Alex, you've mentioned millions of dollars and I think there are agencies who are probably listening who think, oh my goodness, millions of dollars that could be impacted and maybe even if we bring it back down to scale, we may have some agencies who are listening who are struggling to make the next payroll and the next payroll. And so millions of dollars, even thousands of dollars percentage wise, what kind of impact are you seeing with those?
The ability for each of those departments to push their button, so to speak.
[00:14:41] Speaker B: That's one of my favorite things really about managing a business is creating that accountability for teams and giving them clarity what they're managing. Everybody has KPIs, and our business, our industry does have a lot of KPIs to measure. But I believe that when everything is important, nothing is important, as the old saying goes.
And when everybody is managing more than a couple, more than 3, 4 KPIs at the same time, it becomes overwhelming. And then at the end, what happens is none of those KPIs really move the needle. So if we take a number of KPIs, let's say 12, and we break it down into a senior leadership team or people that are influencing the business, running the business and give everybody just a manageable amount of KPIs. And if everybody does their job, then the whole picture comes together as the whole pieces of the puzzle come together and you get your engineer EBITDA working, as you have expected that. And that's the beauty of it, that you want to create clarity for people and simplify their focus.
[00:15:53] Speaker A: I talk a lot about this industry being simply complex because I do think when people think through post acute home health care, there is an idea that it is simple. But truly under the surface there's so much that you have built that can help make the decision making simple, but it affects a very complex system. So thank you guys so much. And if and if someone is listening and they just think, I want to explore this topic a little bit more, I want to talk with Victoria and Alex about what Finn Health does. Where can they find you?
[00:16:29] Speaker C: They can find us on our website. There is a demo request, a demo link, www.fin-health.com.
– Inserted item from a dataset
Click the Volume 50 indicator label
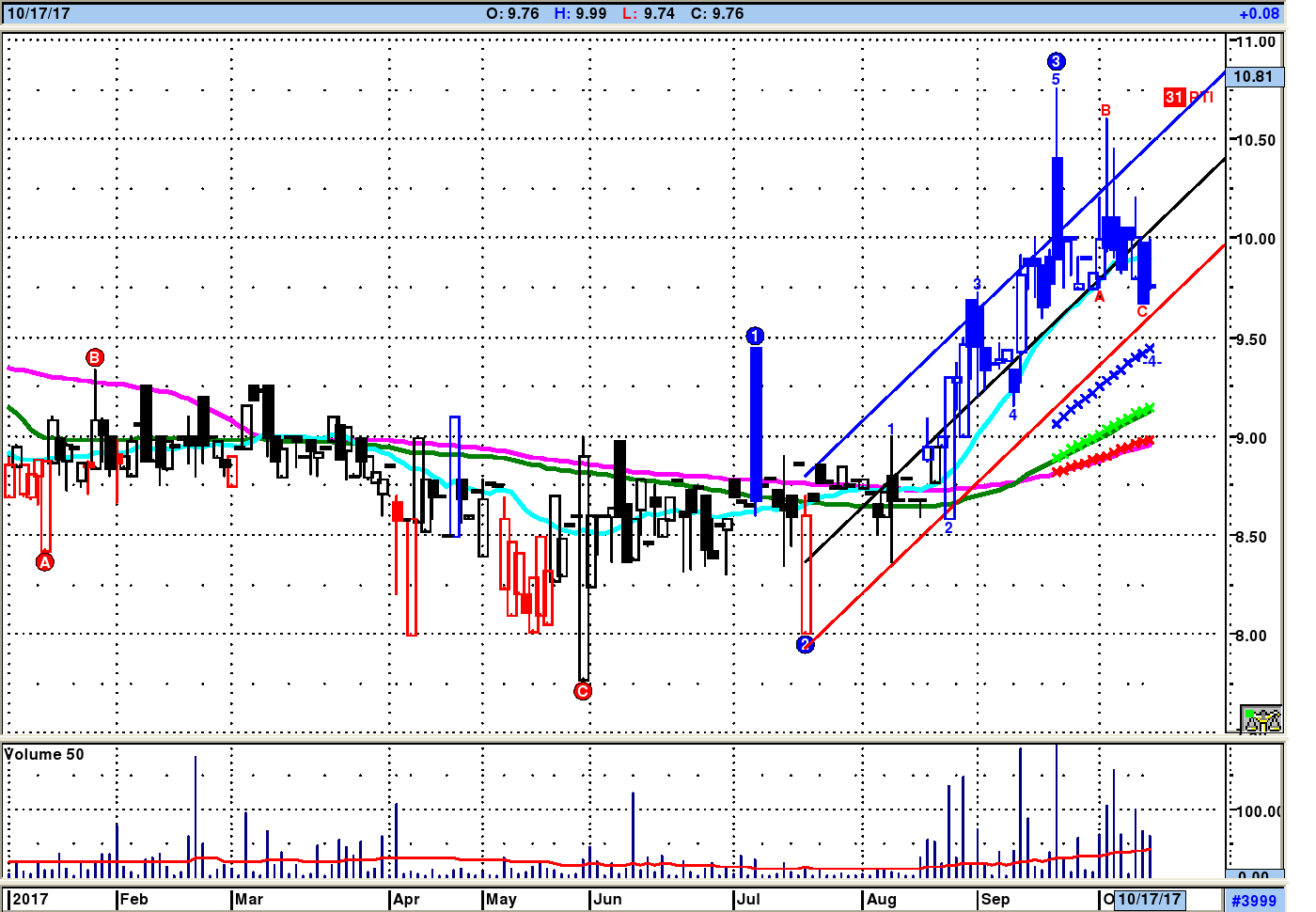 coord(44,754)
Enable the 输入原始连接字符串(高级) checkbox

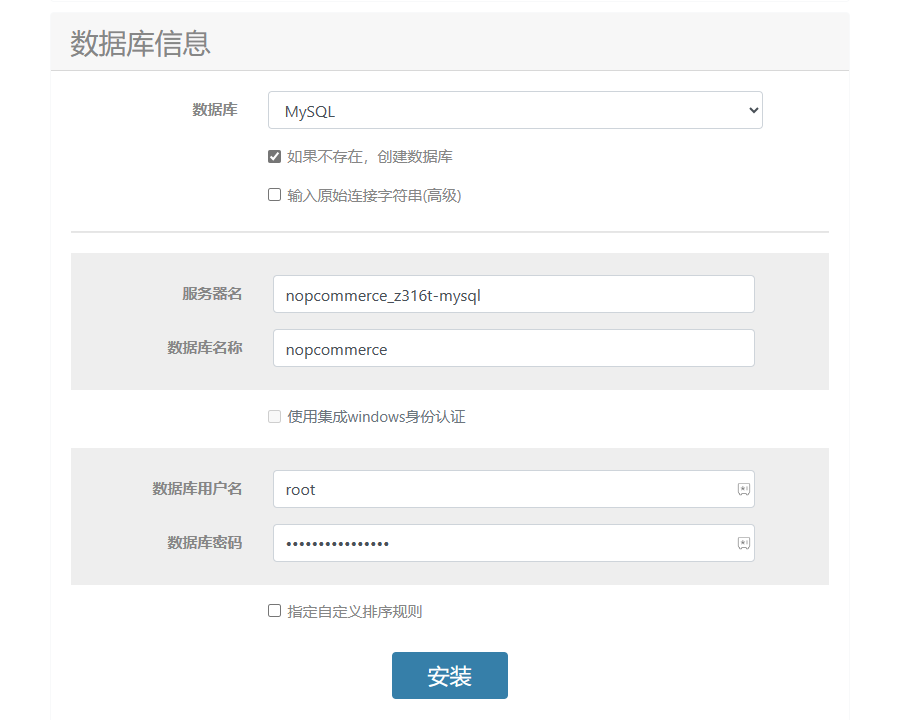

[00:16:41] Speaker A: okay. And if you haven't seen this platform, do yourself a favor, go over to the website, look around, poke around, book a demo and see what kinds of changes you can make that would bring positive ebitda, positive marginal improvements to your business.
And ultimately our goal here with home health revealed, with Health Rev Partners, with Finn Health and these partnerships that we create, we know that what happens impacts patients and that's what we are about.
[00:17:11] Speaker B: Absolutely.
[00:17:13] Speaker A: Victoria and Alex, thank you so much for joining us.
[00:17:18] Speaker B: Thank you for having us, Hannah.
[00:17:20] Speaker C: Thank you, Hannah.